> [Assigned task]: Reply only with how many lines below contain "agent".

> [Exercise inputs]:
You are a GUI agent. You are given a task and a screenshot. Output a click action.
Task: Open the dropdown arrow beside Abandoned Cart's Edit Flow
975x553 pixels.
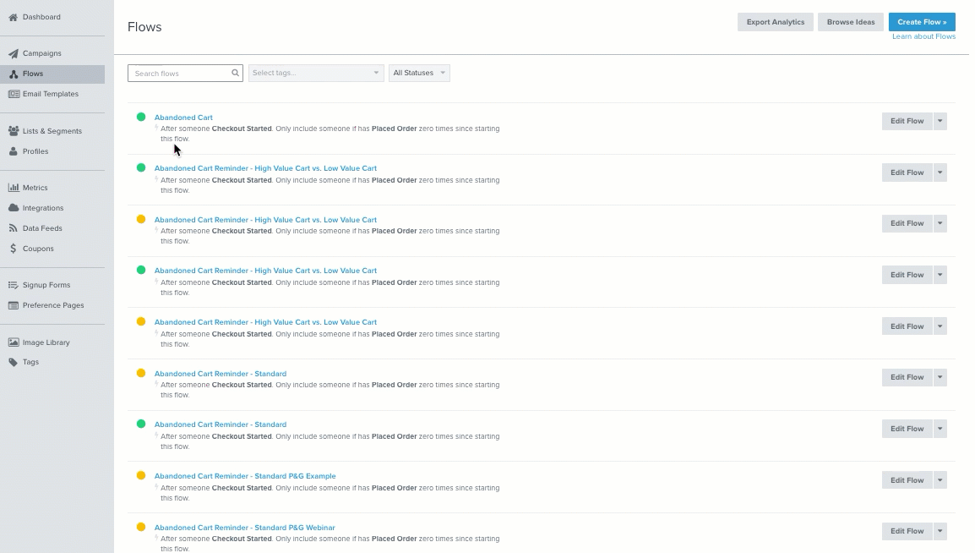[940, 121]
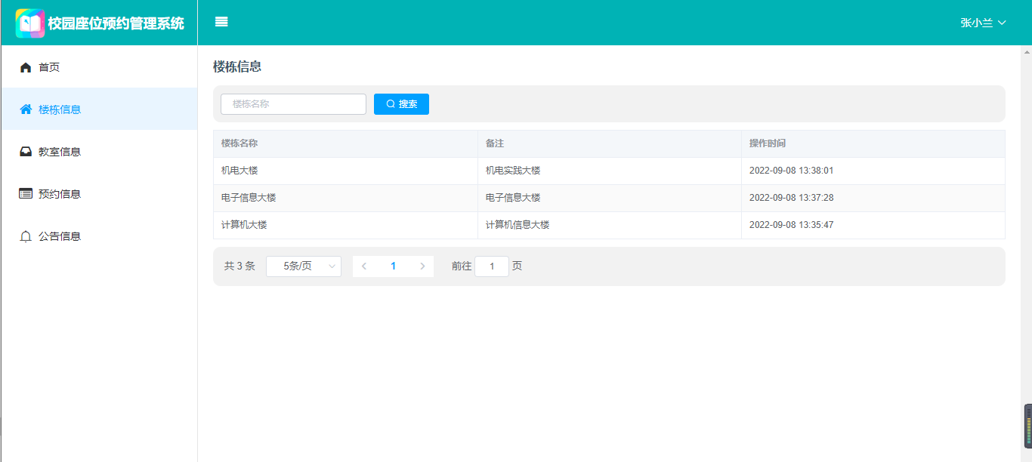The width and height of the screenshot is (1032, 462).
Task: Click the 前往 page number jump field
Action: coord(492,266)
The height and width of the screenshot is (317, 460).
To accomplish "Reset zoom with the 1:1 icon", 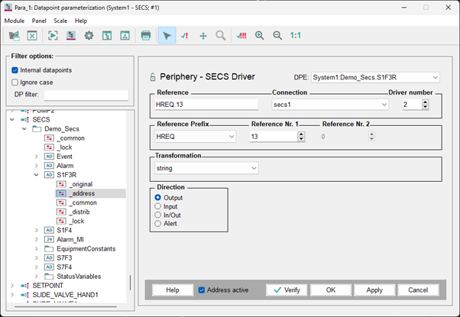I will [x=296, y=35].
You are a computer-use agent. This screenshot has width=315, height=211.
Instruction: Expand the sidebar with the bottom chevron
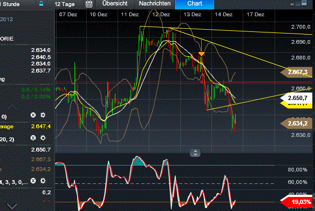click(x=12, y=206)
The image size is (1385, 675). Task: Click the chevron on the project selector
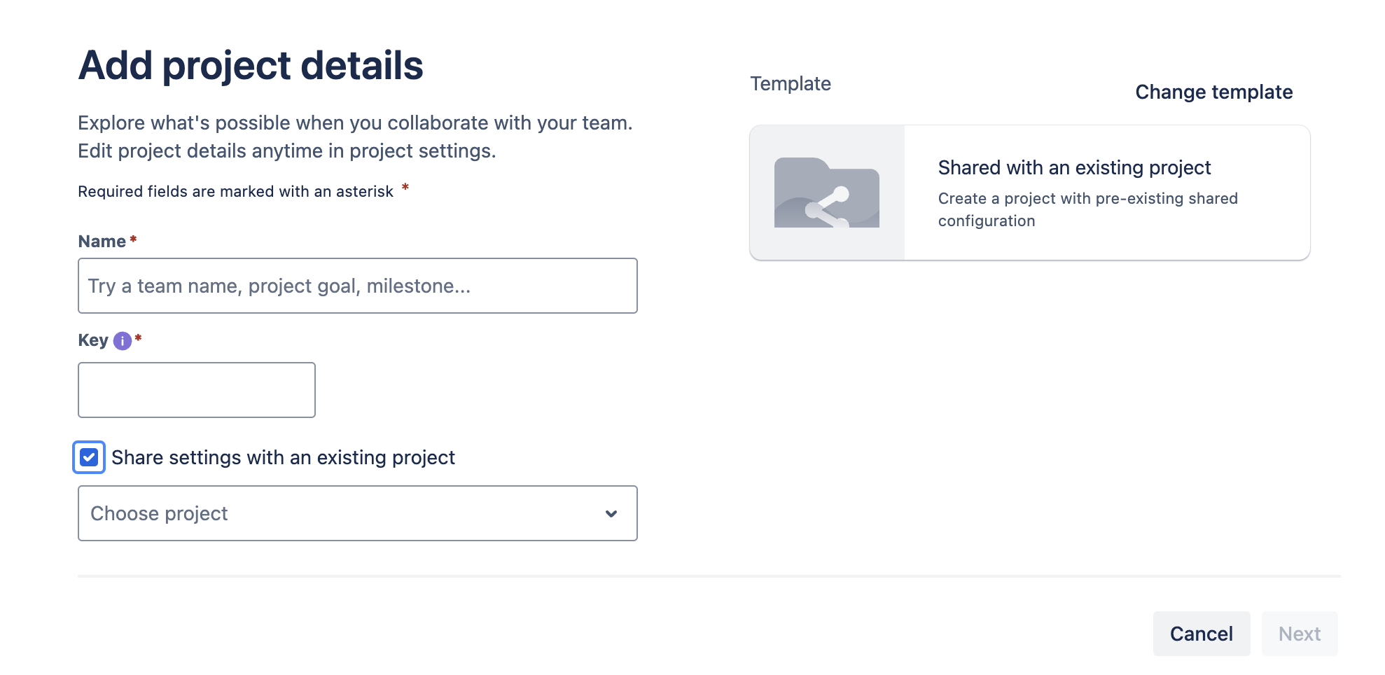point(611,513)
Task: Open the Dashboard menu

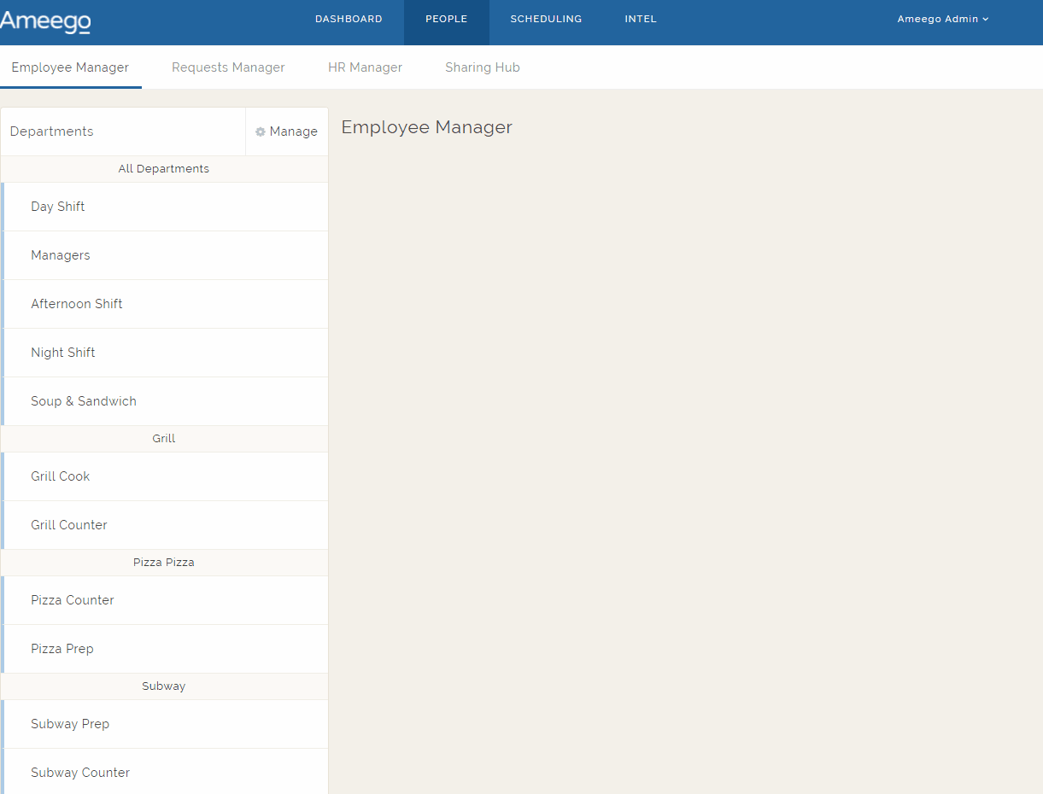Action: 349,20
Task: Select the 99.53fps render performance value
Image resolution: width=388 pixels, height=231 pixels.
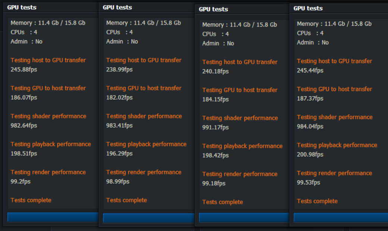Action: 309,182

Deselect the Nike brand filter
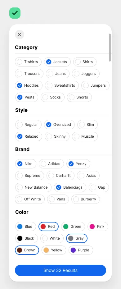tap(26, 164)
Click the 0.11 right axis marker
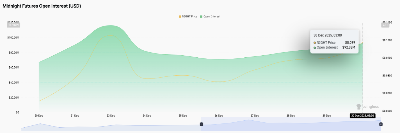This screenshot has height=133, width=400. coord(385,25)
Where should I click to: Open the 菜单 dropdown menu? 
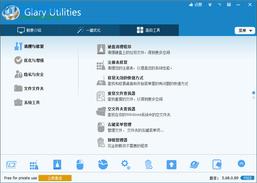(245, 30)

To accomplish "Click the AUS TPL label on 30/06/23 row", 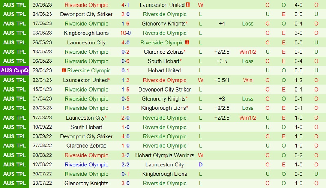I will coord(15,5).
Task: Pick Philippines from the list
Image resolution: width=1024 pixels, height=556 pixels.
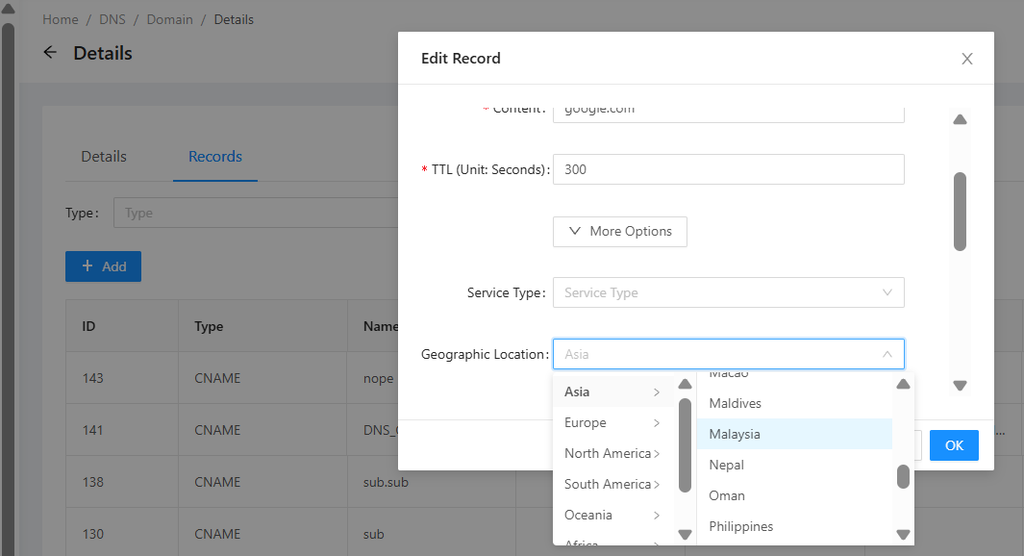Action: (x=740, y=527)
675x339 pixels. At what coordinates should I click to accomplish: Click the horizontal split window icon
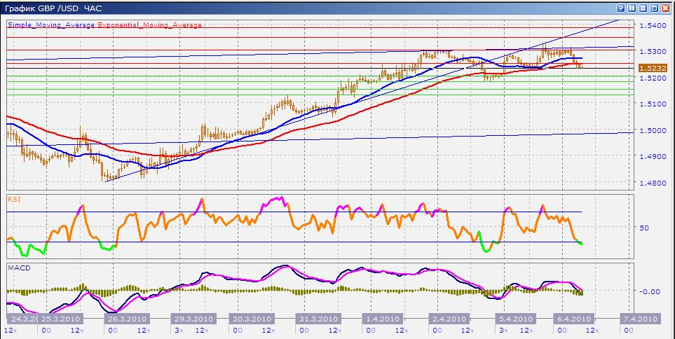(x=643, y=8)
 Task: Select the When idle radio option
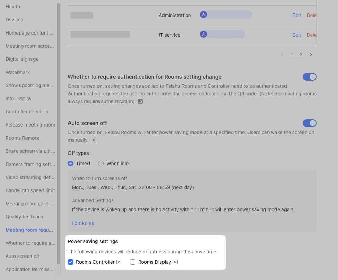tap(101, 164)
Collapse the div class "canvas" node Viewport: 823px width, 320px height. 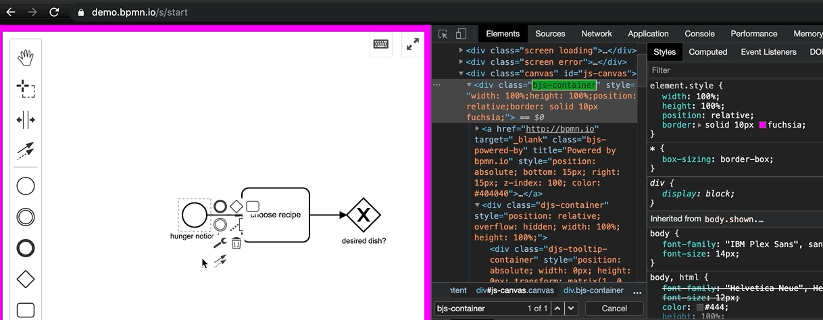(x=461, y=74)
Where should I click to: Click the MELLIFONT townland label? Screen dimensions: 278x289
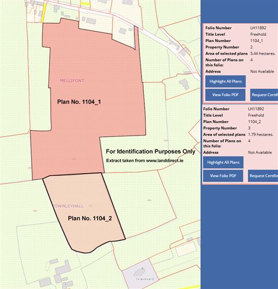72,81
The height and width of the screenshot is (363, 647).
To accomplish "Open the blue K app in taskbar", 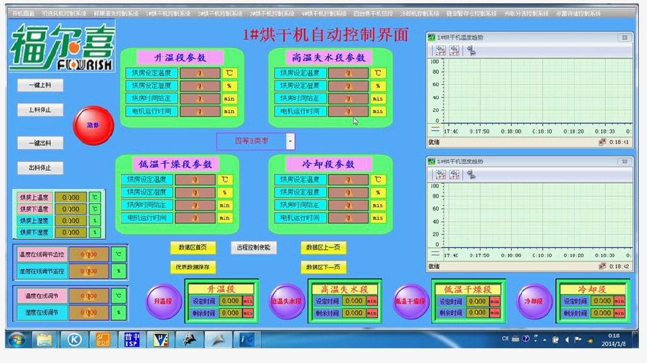I will (x=74, y=339).
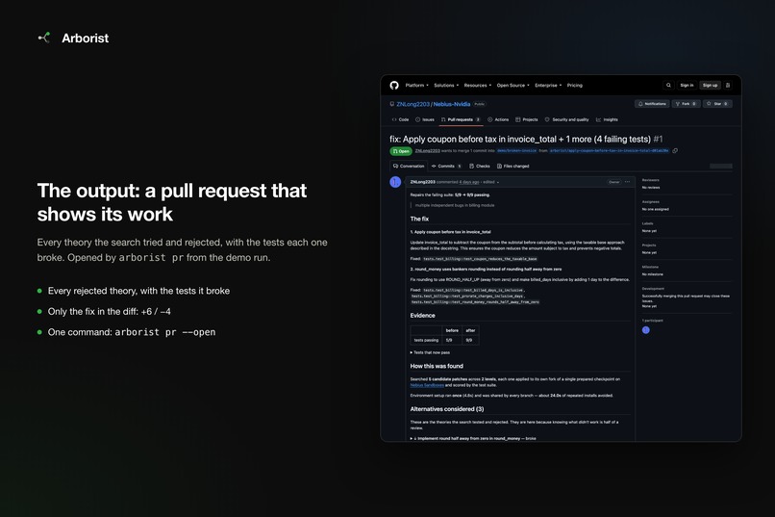Click the copy branch name icon
The image size is (775, 517).
pyautogui.click(x=675, y=151)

> [Response area]: 2